Quantum-safe privacy-preserving payment system – The second use case focused on consumers concerned about protecting how they pay for their goods or services in their digital lives. By using a quantum-safe digital cash system, the cryptographic core of which was invented by the project, our prototype prevents anyone from tracing customers’ purchases (except in case of fraud), even using a quantum computer. Such a system has been discussed with the French CNIL and the European Data Protection Board (EDPB) to help them build their requirements on a future privacy-preserving digital European payment system.
Quantum-safe privacy-preserving authentication system – The third prototype practically shows how the anonymous credential systems we have designed could be used in a real-life product. With such system, an individual can minimize the amount of personal information (age, place of residence, job, etc.) he/she reveals when he/she wishes to access some on-line services or validate some administrative procedures. Such a system could be the basis for the future privacy-preserving digital European identity card.
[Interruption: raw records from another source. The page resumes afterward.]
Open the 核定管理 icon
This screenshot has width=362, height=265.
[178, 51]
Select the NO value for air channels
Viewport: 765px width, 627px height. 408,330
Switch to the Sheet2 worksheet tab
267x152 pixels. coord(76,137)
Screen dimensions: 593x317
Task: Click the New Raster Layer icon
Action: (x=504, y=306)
Long-term data protecting cyber threat intelligence system – Additionally, we have prototyped a long-term data protection Cyber Threat Intelligence system, in which several companies can securely share their sensitive data in order to better detect some cyberattacks together.
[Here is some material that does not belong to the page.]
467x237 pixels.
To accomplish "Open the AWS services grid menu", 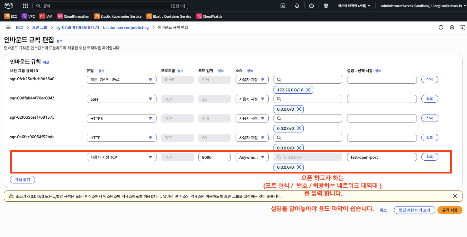I will pos(25,6).
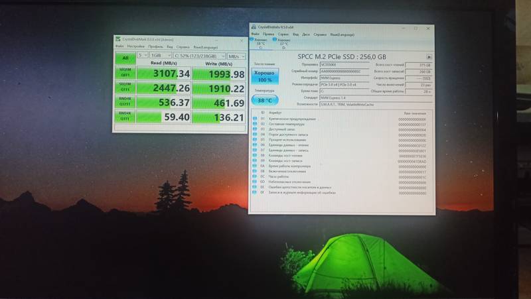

Security agencies: we had scientific exchanges with security and privacy national agencies (ANSSI and CNIL in France) about the transition towards quantum-resistant cryptography and the work of PROMETHEUS on basic and advanced cryptographic primitives. More specifically, we discussed with the French ANSSI about their position on post-quantum primitives and their strategy about transition to quantum-safe systems from now to 2030. We also presented our work on advanced protocols, the difficulties we have encountered and the solutions we have provided. We also had two dedicated meetings with the French privacy agency (CNIL): one about real-life exploitation of e-cash, and the other about the current maturity of post-quantum privacy- preserving cryptography.
Conclusion
PROMETHEUS has done an essential work to improve the maturity of post-quantum cryptography, and more specifically that based on Euclidean lattices. This might lead one to believe that the bulk of work has been done but unfortunately there is still a long way to go before concrete exploitation of these results. This is because there is a significant gap between the design of these protocols and their concrete implementations. Hence, it remains to address the technical challenges arising from the integration of cryptographic mechanisms, which so far have only been the concern of theoretical studies, to real-life products. This is the work that awaits us for the next few years.